§ **THE PROBLEM**:
Going through the entries below, copy out each line that contains "Switch".

[Stored records]
=== Begin Enclosure ===

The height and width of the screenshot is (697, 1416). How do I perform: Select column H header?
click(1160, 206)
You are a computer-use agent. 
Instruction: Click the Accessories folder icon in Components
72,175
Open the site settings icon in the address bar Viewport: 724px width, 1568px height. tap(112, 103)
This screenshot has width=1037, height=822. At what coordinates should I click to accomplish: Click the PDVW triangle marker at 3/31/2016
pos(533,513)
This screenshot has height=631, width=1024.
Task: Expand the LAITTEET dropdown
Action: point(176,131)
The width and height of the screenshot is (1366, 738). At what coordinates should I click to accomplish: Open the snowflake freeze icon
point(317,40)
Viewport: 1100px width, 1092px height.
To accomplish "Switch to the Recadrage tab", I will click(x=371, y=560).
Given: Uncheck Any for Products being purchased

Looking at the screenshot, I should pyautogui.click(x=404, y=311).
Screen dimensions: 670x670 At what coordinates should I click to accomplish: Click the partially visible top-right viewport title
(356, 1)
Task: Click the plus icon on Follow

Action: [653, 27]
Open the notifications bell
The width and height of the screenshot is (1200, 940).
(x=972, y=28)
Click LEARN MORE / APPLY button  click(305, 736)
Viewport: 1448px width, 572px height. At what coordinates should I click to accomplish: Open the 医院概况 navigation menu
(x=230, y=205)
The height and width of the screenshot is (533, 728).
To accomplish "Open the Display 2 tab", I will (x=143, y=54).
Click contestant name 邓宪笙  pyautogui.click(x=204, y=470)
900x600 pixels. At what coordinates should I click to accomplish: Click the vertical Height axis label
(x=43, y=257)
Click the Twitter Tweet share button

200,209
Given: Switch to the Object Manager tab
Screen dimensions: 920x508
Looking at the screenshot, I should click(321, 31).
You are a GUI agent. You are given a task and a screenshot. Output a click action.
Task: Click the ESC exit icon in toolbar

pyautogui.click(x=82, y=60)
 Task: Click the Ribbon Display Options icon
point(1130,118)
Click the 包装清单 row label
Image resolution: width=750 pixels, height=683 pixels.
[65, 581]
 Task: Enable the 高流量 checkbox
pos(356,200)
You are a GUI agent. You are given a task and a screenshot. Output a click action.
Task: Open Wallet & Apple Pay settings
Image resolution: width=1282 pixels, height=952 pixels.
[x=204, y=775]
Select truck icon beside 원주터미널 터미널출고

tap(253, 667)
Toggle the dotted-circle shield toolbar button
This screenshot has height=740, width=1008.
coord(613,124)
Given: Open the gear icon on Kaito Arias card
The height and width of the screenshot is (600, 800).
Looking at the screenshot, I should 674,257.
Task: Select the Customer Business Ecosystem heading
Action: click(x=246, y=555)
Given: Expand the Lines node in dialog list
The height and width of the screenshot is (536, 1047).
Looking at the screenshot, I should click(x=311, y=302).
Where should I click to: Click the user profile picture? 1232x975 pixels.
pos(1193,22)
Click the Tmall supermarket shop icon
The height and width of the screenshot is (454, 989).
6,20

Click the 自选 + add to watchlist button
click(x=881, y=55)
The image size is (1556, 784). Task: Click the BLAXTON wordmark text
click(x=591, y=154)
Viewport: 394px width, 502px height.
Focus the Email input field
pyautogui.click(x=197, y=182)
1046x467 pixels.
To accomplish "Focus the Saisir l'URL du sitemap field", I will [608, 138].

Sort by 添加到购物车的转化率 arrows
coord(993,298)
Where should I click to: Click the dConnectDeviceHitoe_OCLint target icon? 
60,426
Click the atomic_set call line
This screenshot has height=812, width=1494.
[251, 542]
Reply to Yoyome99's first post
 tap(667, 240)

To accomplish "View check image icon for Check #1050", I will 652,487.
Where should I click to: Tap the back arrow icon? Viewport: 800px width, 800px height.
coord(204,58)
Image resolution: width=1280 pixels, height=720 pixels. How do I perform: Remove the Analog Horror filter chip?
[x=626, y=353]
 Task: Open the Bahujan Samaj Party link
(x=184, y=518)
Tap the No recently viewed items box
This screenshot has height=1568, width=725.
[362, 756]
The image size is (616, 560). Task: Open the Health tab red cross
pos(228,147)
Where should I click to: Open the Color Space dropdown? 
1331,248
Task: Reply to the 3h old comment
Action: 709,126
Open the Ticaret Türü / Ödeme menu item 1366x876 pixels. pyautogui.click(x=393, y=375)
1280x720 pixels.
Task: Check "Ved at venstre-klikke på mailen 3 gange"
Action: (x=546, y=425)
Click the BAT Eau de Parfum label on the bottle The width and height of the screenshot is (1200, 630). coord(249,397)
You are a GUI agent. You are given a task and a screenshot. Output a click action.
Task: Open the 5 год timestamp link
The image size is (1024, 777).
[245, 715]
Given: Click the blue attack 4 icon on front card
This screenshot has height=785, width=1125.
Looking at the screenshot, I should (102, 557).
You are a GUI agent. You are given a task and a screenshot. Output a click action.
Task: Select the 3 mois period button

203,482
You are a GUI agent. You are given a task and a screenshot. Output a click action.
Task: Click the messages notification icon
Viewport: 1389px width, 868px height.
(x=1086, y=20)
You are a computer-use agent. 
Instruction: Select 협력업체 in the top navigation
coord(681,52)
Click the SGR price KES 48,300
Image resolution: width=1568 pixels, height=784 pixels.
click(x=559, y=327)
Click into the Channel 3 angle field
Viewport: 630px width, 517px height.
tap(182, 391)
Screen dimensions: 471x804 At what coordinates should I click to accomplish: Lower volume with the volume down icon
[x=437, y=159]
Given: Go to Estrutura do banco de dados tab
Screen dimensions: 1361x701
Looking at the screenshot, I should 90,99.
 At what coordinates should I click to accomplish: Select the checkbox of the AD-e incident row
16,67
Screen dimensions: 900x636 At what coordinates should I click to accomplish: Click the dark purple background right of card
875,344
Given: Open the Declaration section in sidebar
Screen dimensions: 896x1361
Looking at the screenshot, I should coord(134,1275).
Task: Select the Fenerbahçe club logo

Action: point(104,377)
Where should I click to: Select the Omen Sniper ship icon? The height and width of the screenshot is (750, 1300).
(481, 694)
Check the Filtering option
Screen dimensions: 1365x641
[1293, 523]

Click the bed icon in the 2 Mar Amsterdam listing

=== End Enclosure ===

§ **EXPECTED ANSWER**:
To accomplish "Switch to the Recadrage tab", I will click(x=371, y=560).
Given: Switch to the Object Manager tab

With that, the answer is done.